042 - DIFFERENCE 3: The Status of Translations of Bible and Koran
The reason Muslims did not translate their Koran into Christian languages in the early history of Islam is important: for conservative Muslims a Koran is only truly a Koran in its original language Arabic; a translation of the Koran into another language is not really a Koran, rather only a questionable interpretation of the Koran. Only under the pressure of Muslim sects (specifically the Ahmadiyya movement) did conservative Muslims start to translate their Koran into various languages at the beginning of the 20th century. However, even then they often indicate that their translation is not really a Koran by giving the translation of the Koran a title like the following two: of the Holy Qur'an (by Abdullah Yusuf Ali) or English Translation of of the Qur'an (by Muhammad Taqi-ud-Din Al-Hilali and Muhammad Muhsin Khan). In other words, for strict Muslims a translation of the Koran is not a real Koran, but only an inferior interpretation of the Koran. This is why Muslims the world over are required to perform their ritual prayers exclusively in the Arabic language. For during the repeated prayer cycles, they mostly recite passages of the Koran, and since translations of the Koran are not really Koran, they have to recite them in the Arabic original, even though most of them don't understand what they are saying. Less than 20% of Muslims worldwide speak Arabic as their native language, therefore most Muslims do not understand what they are reciting, when they recite the Koran in Arabic.

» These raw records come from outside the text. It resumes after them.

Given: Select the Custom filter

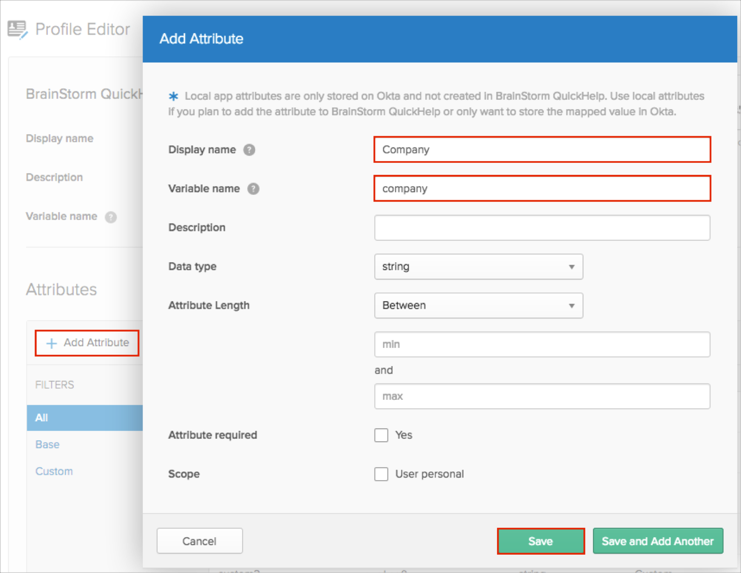Looking at the screenshot, I should [x=54, y=472].
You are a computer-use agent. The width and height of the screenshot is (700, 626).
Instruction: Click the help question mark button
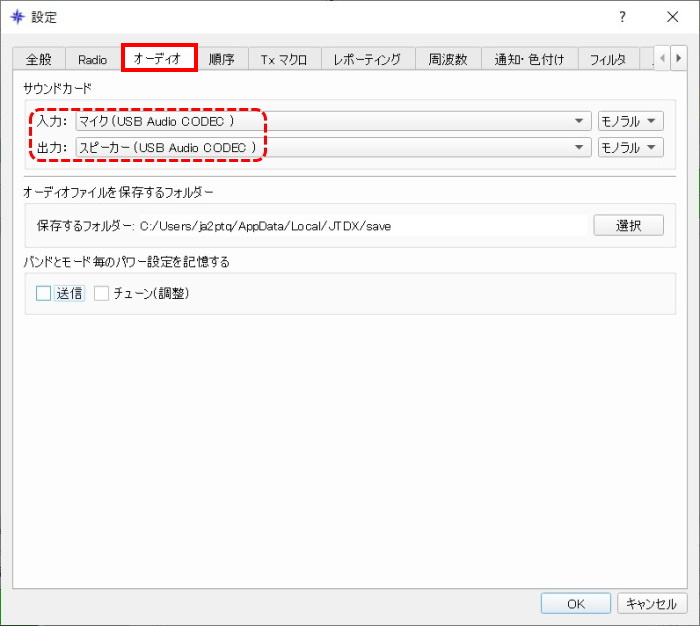[622, 17]
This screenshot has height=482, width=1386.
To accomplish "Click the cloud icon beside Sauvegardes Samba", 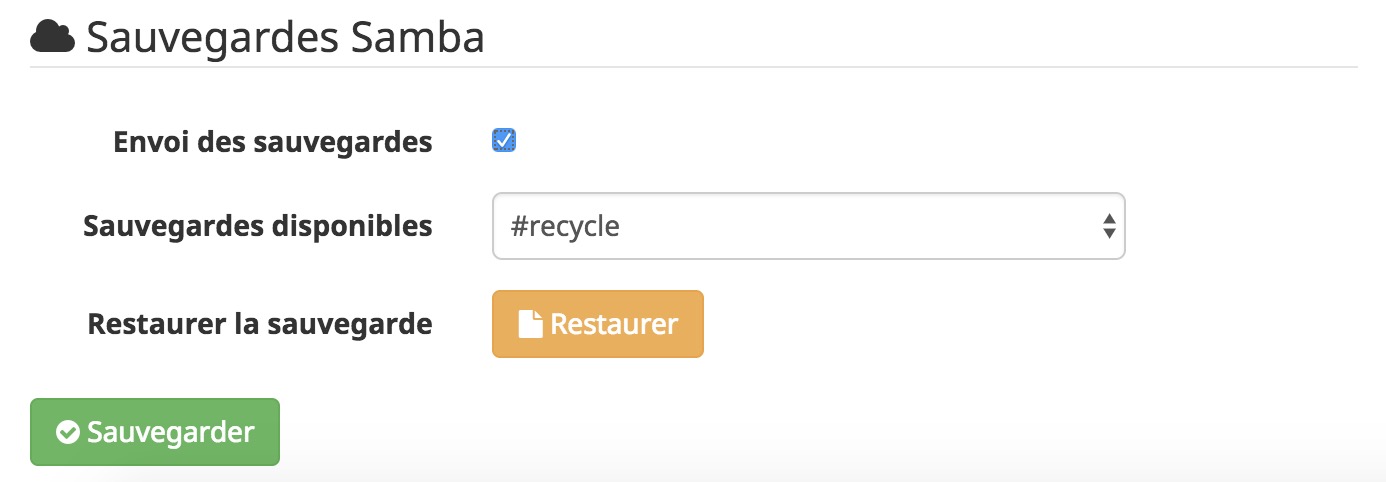I will click(53, 37).
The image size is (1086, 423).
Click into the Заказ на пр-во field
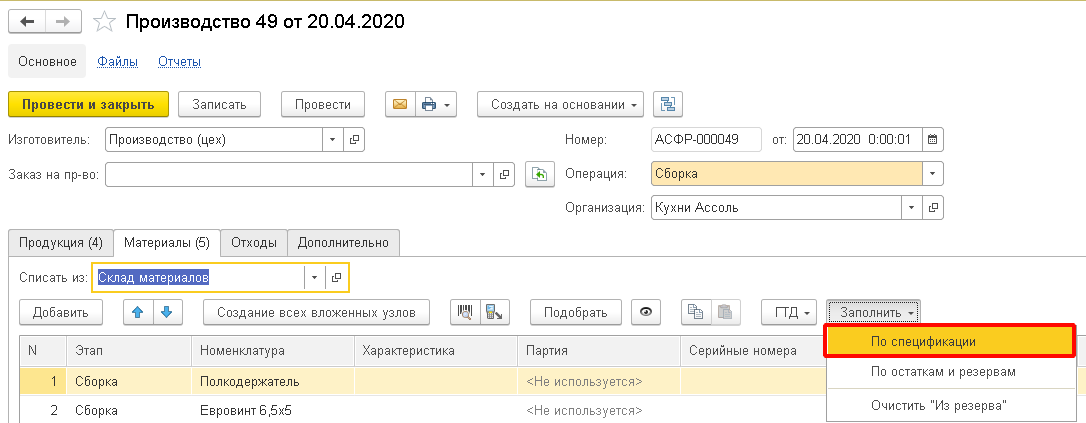point(288,174)
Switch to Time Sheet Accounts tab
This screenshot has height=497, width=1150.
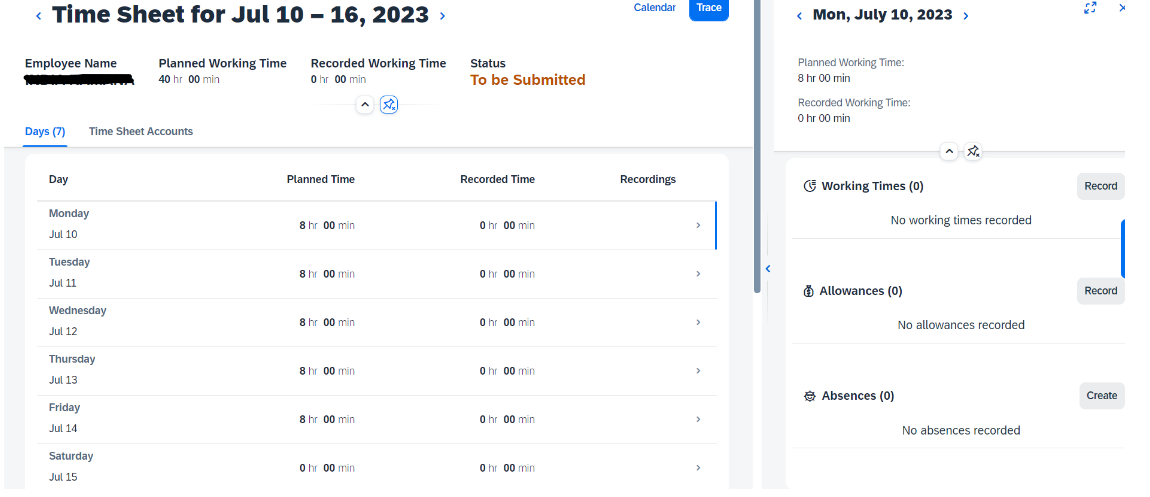pyautogui.click(x=141, y=131)
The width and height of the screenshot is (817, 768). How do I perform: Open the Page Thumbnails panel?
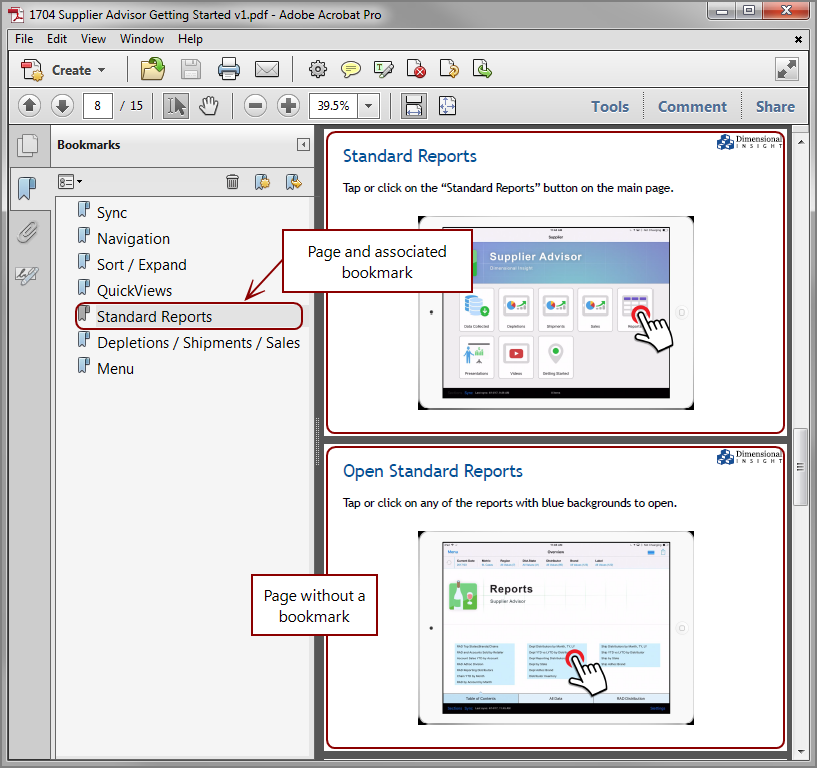[x=28, y=146]
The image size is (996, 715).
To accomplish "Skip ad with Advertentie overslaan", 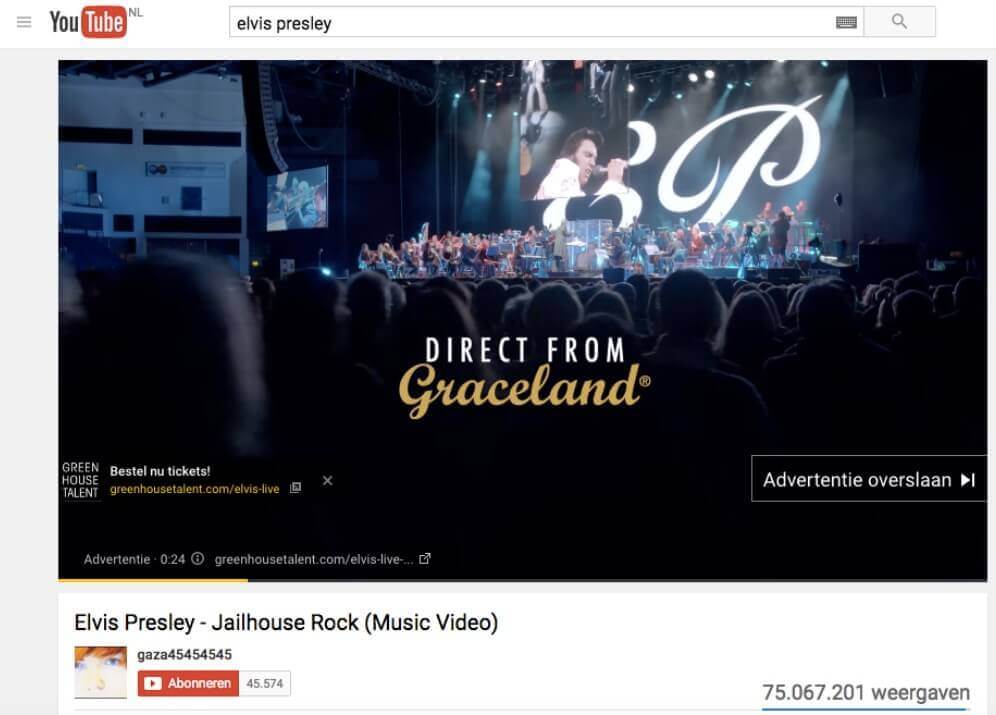I will click(x=869, y=479).
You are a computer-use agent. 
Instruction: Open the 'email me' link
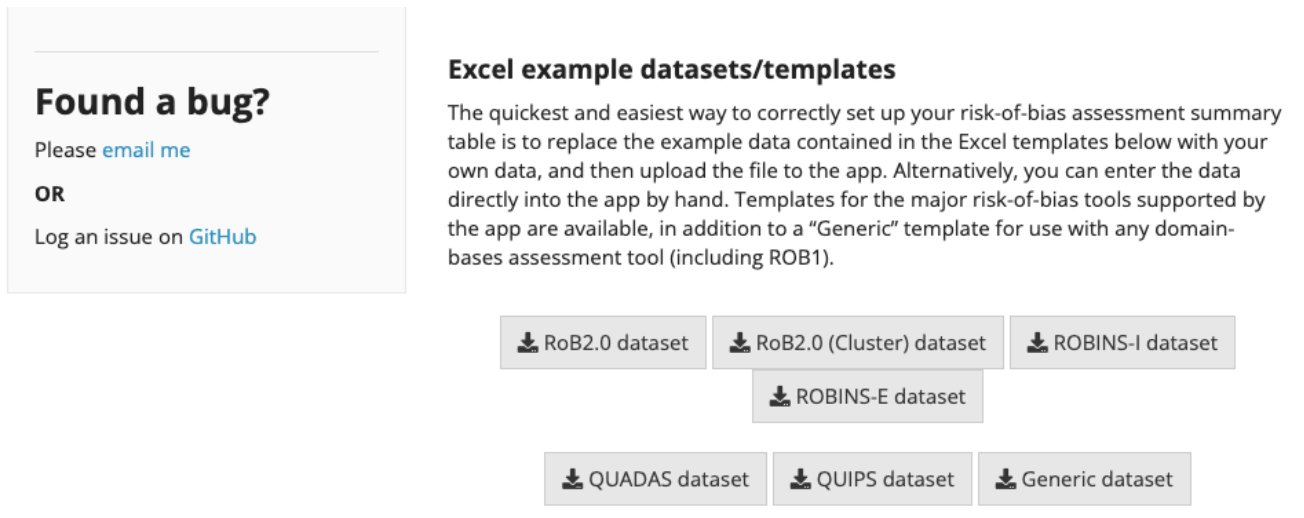coord(146,150)
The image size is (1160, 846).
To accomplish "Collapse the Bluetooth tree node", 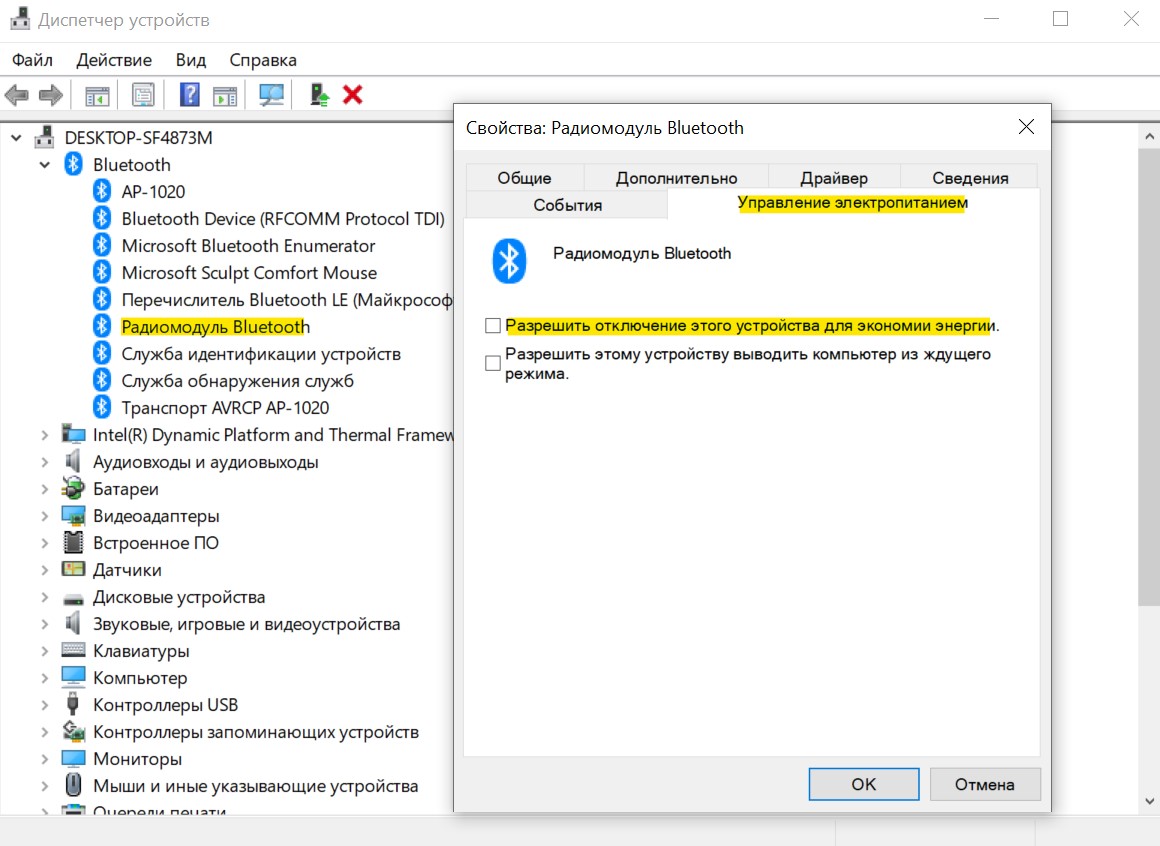I will coord(44,165).
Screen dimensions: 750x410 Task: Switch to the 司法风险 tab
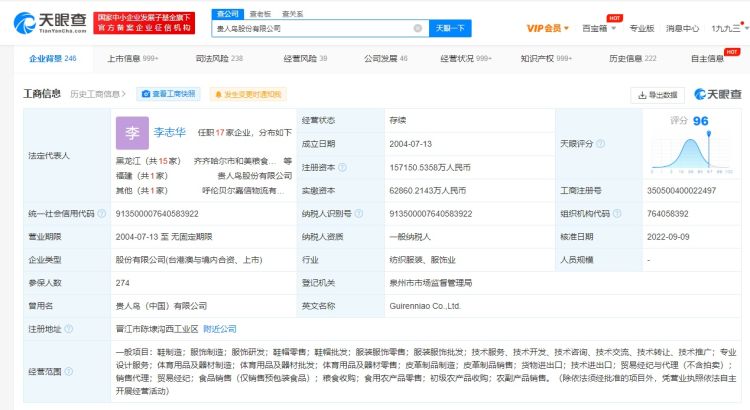[220, 59]
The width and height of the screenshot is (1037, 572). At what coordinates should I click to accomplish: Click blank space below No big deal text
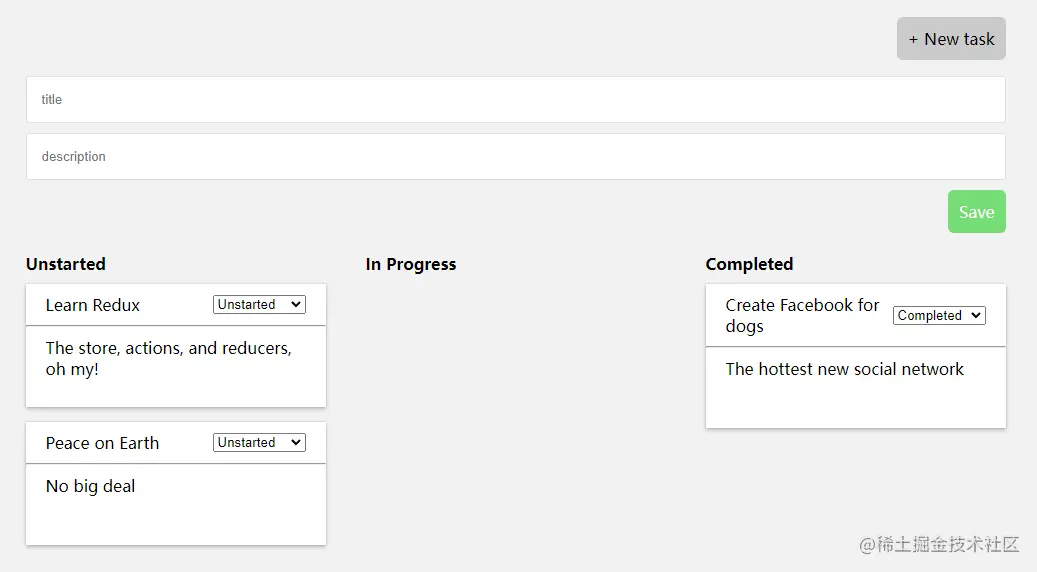tap(175, 522)
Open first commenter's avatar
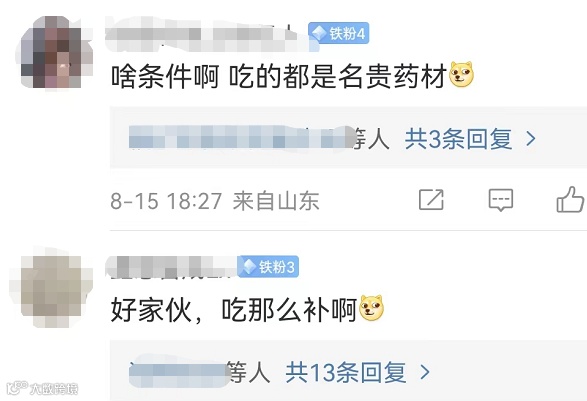 [52, 52]
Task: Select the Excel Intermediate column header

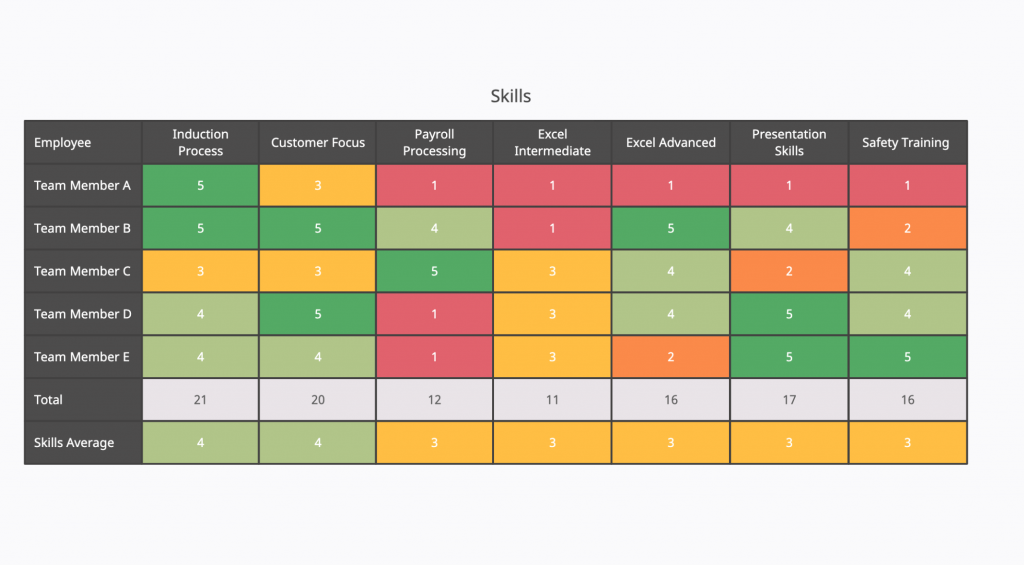Action: 552,142
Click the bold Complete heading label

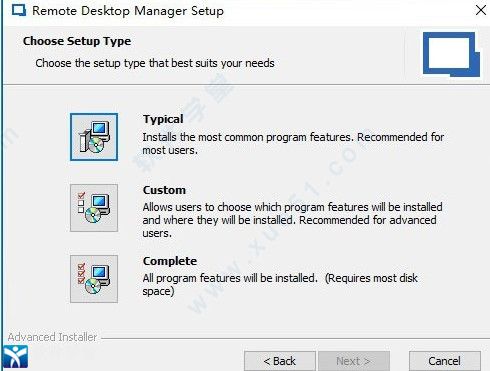click(x=170, y=261)
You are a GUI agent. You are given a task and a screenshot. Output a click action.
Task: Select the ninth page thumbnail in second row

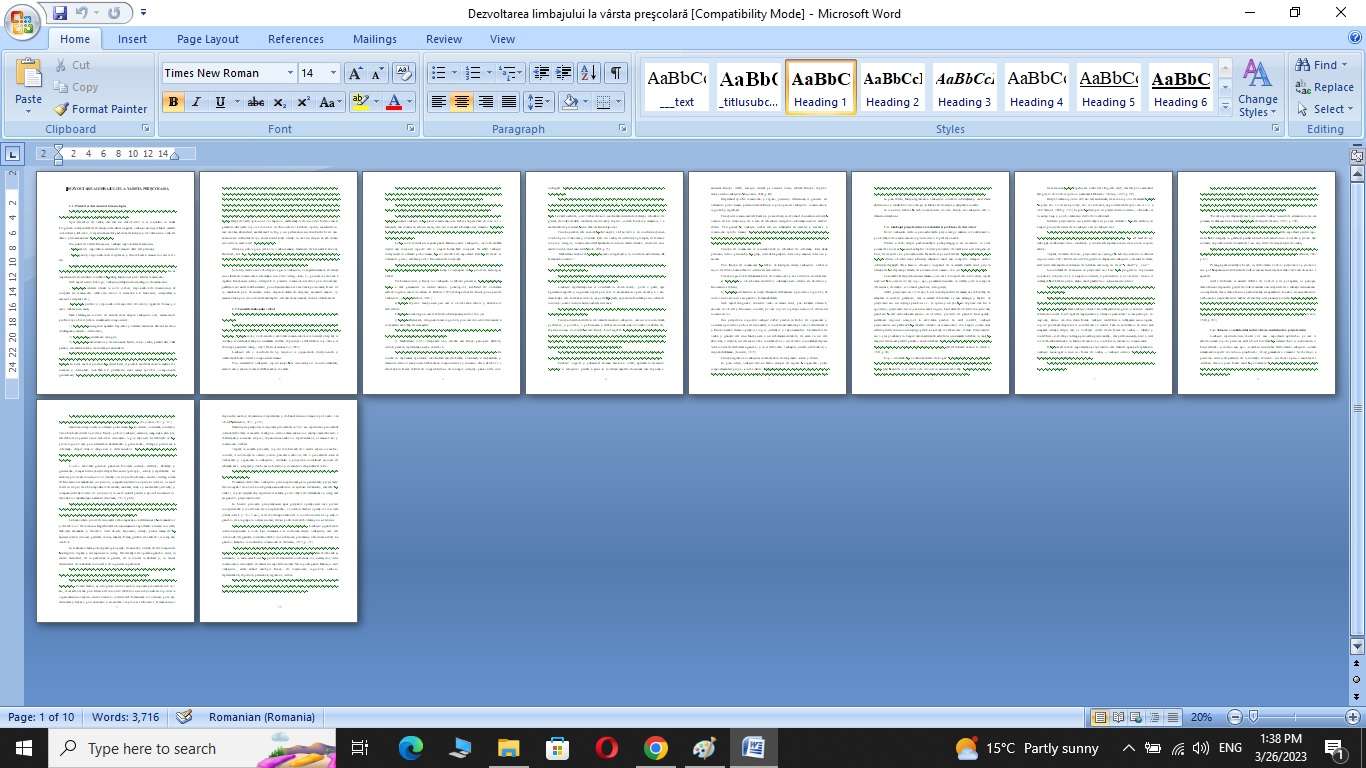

Here Christians differ markedly from Muslims. For Christians translations of the Bible into other than the original languages are not inferior interpretations of biblical content, rather they are regarded as real and complete Bibles and are used as such. In fact, the Gospels in the New Testament convey the message and life events of Jesus Christ not in the language that Christ himself used (Hebrew and Aramaic), but in a translation (Greek). The reason, why Christians do not hesitate to translate their Bible into other languages is based on the message of the Bible itself: In Genesis 11:1-9 we learn that the origin of different languages among humans goes back to God's judgment over those who were building the tower of Babel, and at Pentecost we read in Acts 2:1-13 that under the power of the Holy Spirit the apostles spoke in such a way that they could be understood by people from many different native tongues: Parthians, Medes, Elamites, Mesopotamians (i.e. Aramaic speaking), Judaeans, people from Asia Minor (Cappadocia, Pontus, Phrygia, Pamphylia), Egyptians, Libyans, Romans, Cretes and Arabians. So since God brought about the confusion of human languages and since he can speak in such a way that people from many different tongues can understand him, he is also able to guide translators through his Holy Spirit in such a way, that the translation of his word of the Bible is not compromised through the translation.
So this difference between the Bible and the Koran here is not directly related to the two books themselves, but to their understanding und usage by their respective adherents: For Muslims translations of the Koran are not really a Koran, but for Christians translations of the Bible are real and genuine Bibles.